-- start GIVEN ENTRIES --

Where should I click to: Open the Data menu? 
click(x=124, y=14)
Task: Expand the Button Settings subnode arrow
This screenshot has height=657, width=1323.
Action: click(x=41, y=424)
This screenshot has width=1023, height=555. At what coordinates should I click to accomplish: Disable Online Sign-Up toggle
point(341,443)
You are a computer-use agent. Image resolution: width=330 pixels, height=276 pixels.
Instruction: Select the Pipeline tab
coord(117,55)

-- end GIVEN ENTRIES --

Copy every one of the entries above word for word, keeping their line breaks.

Where should I click to: Open the Data menu? 
click(x=124, y=14)
Task: Expand the Button Settings subnode arrow
This screenshot has height=657, width=1323.
Action: click(x=41, y=424)
This screenshot has width=1023, height=555. At what coordinates should I click to accomplish: Disable Online Sign-Up toggle
point(341,443)
You are a computer-use agent. Image resolution: width=330 pixels, height=276 pixels.
Instruction: Select the Pipeline tab
coord(117,55)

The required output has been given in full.